**Description of the task:**
When the data below is printed, every line must match exactly and the images must be absent.

───── Given data

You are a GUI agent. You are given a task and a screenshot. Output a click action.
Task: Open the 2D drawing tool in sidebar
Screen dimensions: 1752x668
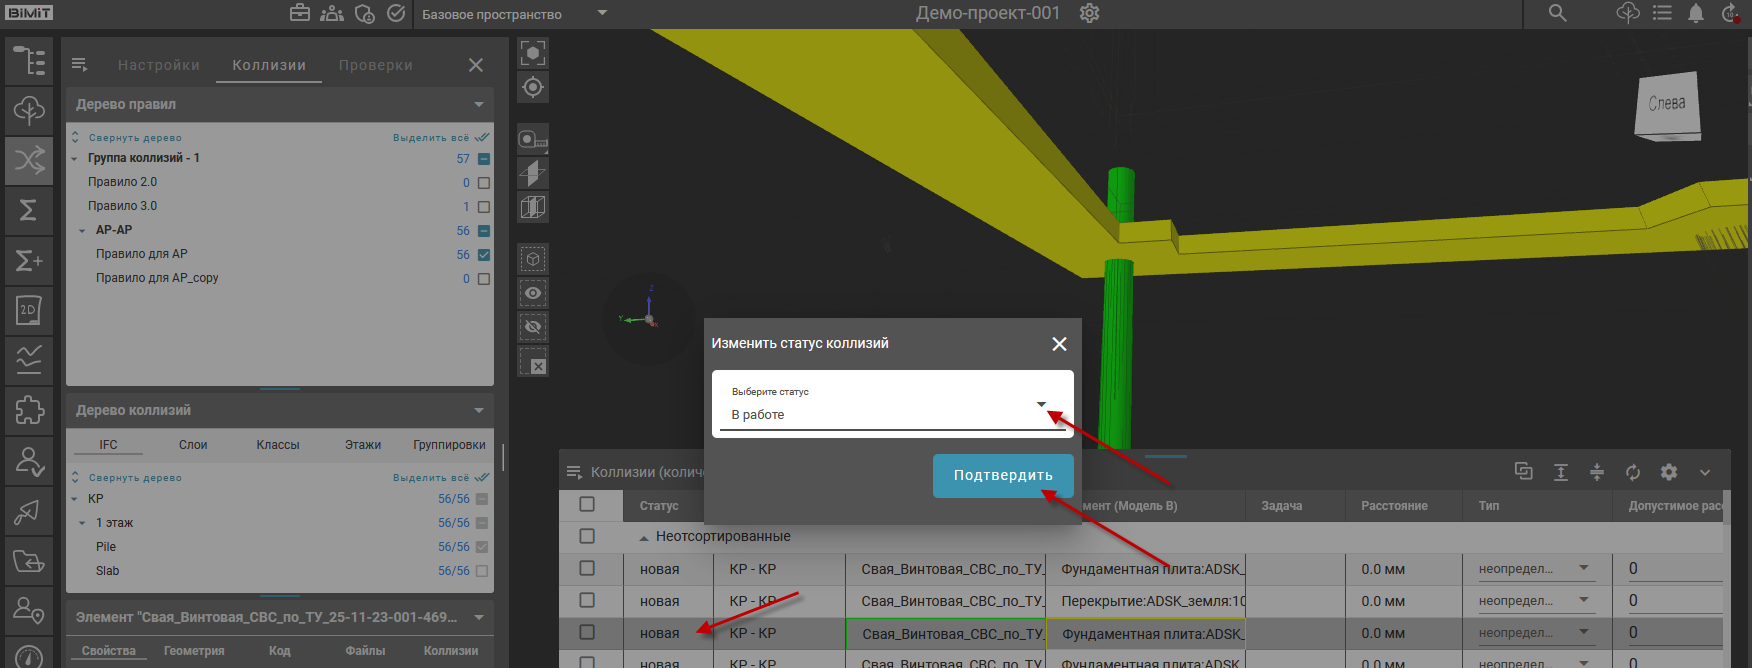click(x=29, y=310)
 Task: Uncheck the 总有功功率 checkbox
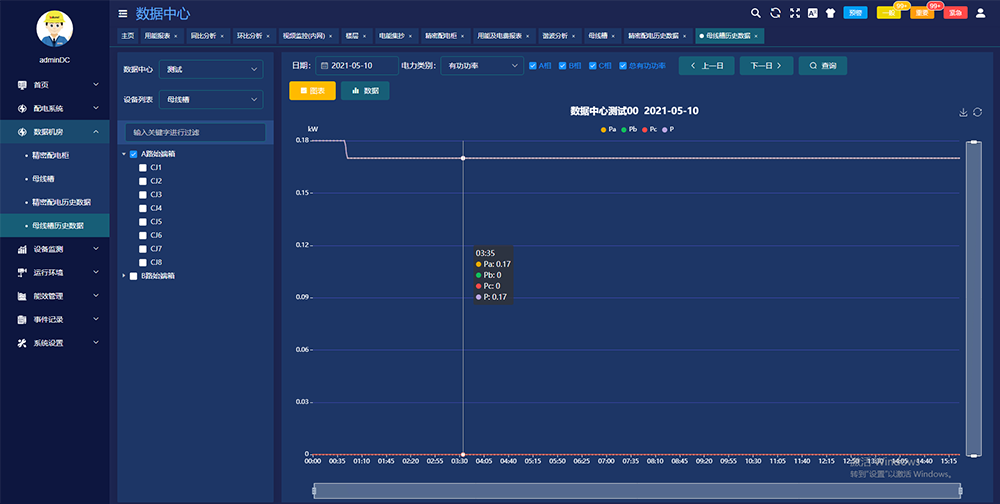(x=623, y=66)
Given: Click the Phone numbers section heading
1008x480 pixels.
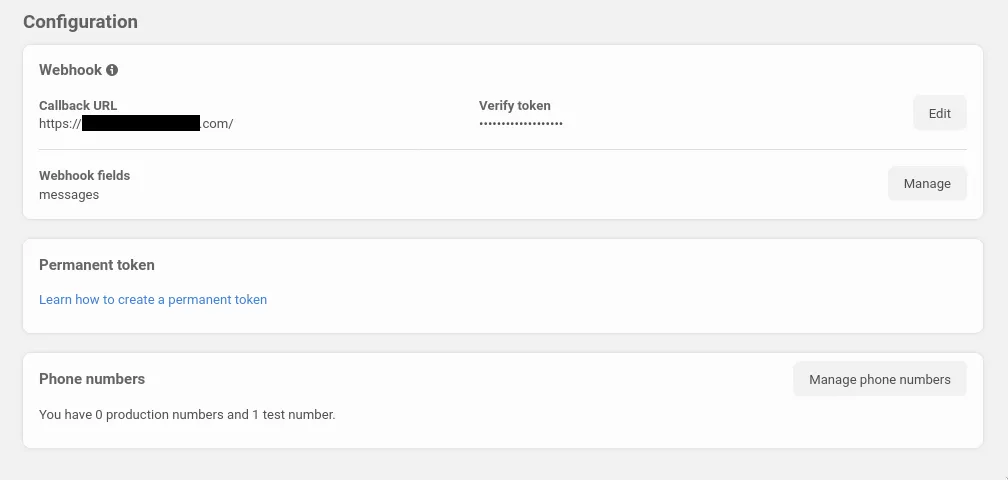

──────────

**Your solution:**
You are a GUI agent. You are given a task and a screenshot. Output a click action.
Task: Open the 2D drawing tool in sidebar
Screen dimensions: 1752x668
click(x=29, y=310)
 Task: Uncheck the 总有功功率 checkbox
(x=623, y=66)
Given: Click the Phone numbers section heading
1008x480 pixels.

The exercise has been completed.